*About this task*
Line by line, retype the data exactly as it is given.

Records from a dataset:

▼

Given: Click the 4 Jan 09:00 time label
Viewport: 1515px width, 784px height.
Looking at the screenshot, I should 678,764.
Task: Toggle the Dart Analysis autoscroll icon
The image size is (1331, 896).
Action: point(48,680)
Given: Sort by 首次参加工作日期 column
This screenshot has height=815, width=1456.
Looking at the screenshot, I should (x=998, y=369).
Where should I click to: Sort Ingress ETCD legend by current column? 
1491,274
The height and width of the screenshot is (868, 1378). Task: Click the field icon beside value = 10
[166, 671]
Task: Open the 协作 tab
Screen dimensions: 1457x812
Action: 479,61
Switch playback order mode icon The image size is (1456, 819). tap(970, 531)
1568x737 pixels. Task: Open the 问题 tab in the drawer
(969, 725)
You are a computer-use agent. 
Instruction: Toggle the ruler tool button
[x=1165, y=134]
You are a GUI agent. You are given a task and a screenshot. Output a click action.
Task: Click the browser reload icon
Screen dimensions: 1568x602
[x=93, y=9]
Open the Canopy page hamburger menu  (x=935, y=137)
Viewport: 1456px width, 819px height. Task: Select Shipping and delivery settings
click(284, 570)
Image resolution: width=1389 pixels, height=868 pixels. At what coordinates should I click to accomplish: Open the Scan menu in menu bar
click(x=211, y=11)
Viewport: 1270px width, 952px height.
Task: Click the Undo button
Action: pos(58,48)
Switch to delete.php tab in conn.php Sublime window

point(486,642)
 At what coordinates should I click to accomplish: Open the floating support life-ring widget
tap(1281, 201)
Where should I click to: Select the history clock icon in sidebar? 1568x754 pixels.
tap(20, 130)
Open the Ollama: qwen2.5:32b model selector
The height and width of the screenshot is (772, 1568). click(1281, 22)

▲

*Exercise output*
Given: Click the 4 Jan 09:00 time label
Viewport: 1515px width, 784px height.
Looking at the screenshot, I should 678,764.
Task: Toggle the Dart Analysis autoscroll icon
The image size is (1331, 896).
Action: point(48,680)
Given: Sort by 首次参加工作日期 column
This screenshot has height=815, width=1456.
Looking at the screenshot, I should (x=998, y=369).
Where should I click to: Sort Ingress ETCD legend by current column? 
1491,274
The height and width of the screenshot is (868, 1378). Task: Click the field icon beside value = 10
[166, 671]
Task: Open the 协作 tab
Screen dimensions: 1457x812
Action: 479,61
Switch playback order mode icon The image size is (1456, 819). tap(970, 531)
1568x737 pixels. Task: Open the 问题 tab in the drawer
(969, 725)
You are a computer-use agent. 
Instruction: Toggle the ruler tool button
[x=1165, y=134]
You are a GUI agent. You are given a task and a screenshot. Output a click action.
Task: Click the browser reload icon
Screen dimensions: 1568x602
[x=93, y=9]
Open the Canopy page hamburger menu  (x=935, y=137)
Viewport: 1456px width, 819px height. Task: Select Shipping and delivery settings
click(284, 570)
Image resolution: width=1389 pixels, height=868 pixels. At what coordinates should I click to accomplish: Open the Scan menu in menu bar
click(x=211, y=11)
Viewport: 1270px width, 952px height.
Task: Click the Undo button
Action: pos(58,48)
Switch to delete.php tab in conn.php Sublime window

point(486,642)
 At what coordinates should I click to accomplish: Open the floating support life-ring widget
tap(1281, 201)
Where should I click to: Select the history clock icon in sidebar? 1568x754 pixels.
tap(20, 130)
Open the Ollama: qwen2.5:32b model selector
The height and width of the screenshot is (772, 1568). click(1281, 22)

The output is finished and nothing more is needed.